In the year since I’d first met Zale, he had grown nearly three inches in height. Now, as a fourteen-year-old, his voice was starting to change and he seemed to be all arms and legs, but he had a confidence and a sense of humor that made him seem much more mature than other teens his age. Pit and Zale had both shown a love of sailing early on, but for Pit it had started with surfing and then windsurfing. For Zale, it was competitive dinghy sailing, and he took it all much more seriously than my brother ever had. Qualifying for the Laser National Championship series up in North Carolina might have had something to do with that, too.
I took my apple and went out to Molly’s screened-in back porch. A flock of wild parrots were circling overhead, screeching and squawking, sounding like a chorus of squeaky hinges. A gray squirrel was playing hide-and-seek with me, peering first around one side of the trunk of the huge oak tree, then disappearing and popping up on the other side a few seconds later.
Late afternoon sunlight was casting a golden aura over the scene, making Molly’s backyard look like a magical place from a fairy tale.
When we’d first moved to this neighborhood here in Shady Banks, my family and Molly’s used to enjoy summer-evening cookouts in this backyard. It was mostly families that consisted of parents and children who lived in the modest sixty-year-old cinder-block houses on the street. Molly’s family sometimes included her Gramma Josie, but in the Sullivan household, we’d been told all our grandparents were dead.
I’d learned recently that it had been my grandmother Faith who had worked behind the scenes to find the waterfront house my family lived in and make sure it was available at a price my parents could afford. My mother, Annie, never knew. She wouldn’t have accepted help from her mother. They’d argued when she’d married Red and never spoken again, and of course once my mother died it was too late for Grams to apologize to Red. So we three kids grew up thinking our grandparents were all dead—until last year.
I was slowly getting to know Faith Wheeler.

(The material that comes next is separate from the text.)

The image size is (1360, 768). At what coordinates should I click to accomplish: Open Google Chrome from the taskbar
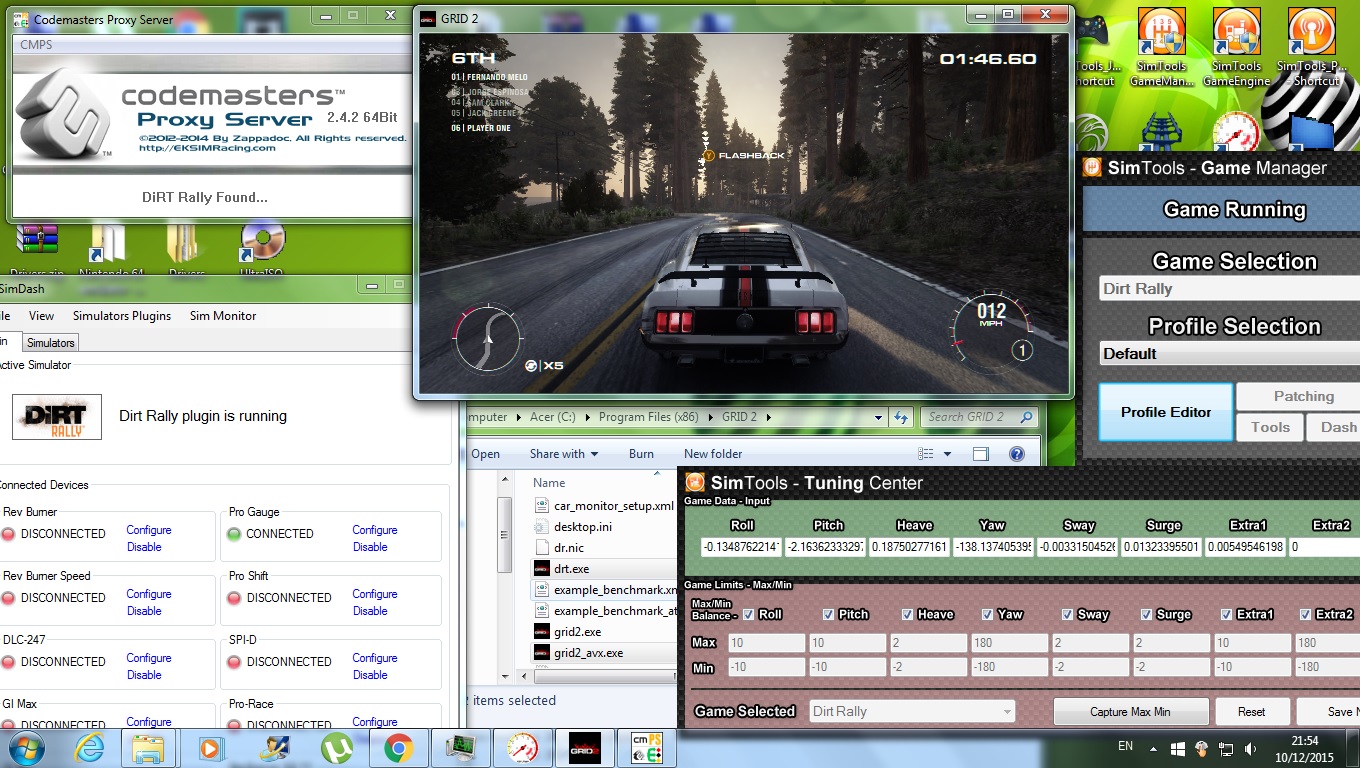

Even now, after almost a year, I was still working on getting comfortable with the way my family had grown. My brother Pit was trying to transition from friendly uncle to father, while I was spending one night a week eating dinner at my grandmother’s house. And I was learning about the family’s long line of mothers who had pretty much struck out in the mothering department. There wasn’t a reason in the world to think I’d be any different.
I liked the extended family I had now—Grams, Zale, my brothers, Molly, Jeannie, B.J. And I didn’t have to give birth to have this family.
I heard footfalls behind me and then felt fingertips slide over my shoulders, his firm chest pressed against the back of my head. He kneaded the muscles on either side of my neck, and though I know it should have made me feel more relaxed, given my current circumstances, it made every little nerve ending in my body start screaming for sex. It was as though every place where his body touched mine, pure heat flowed from him. He bent down and kissed my ear, and I bolted out of the chair.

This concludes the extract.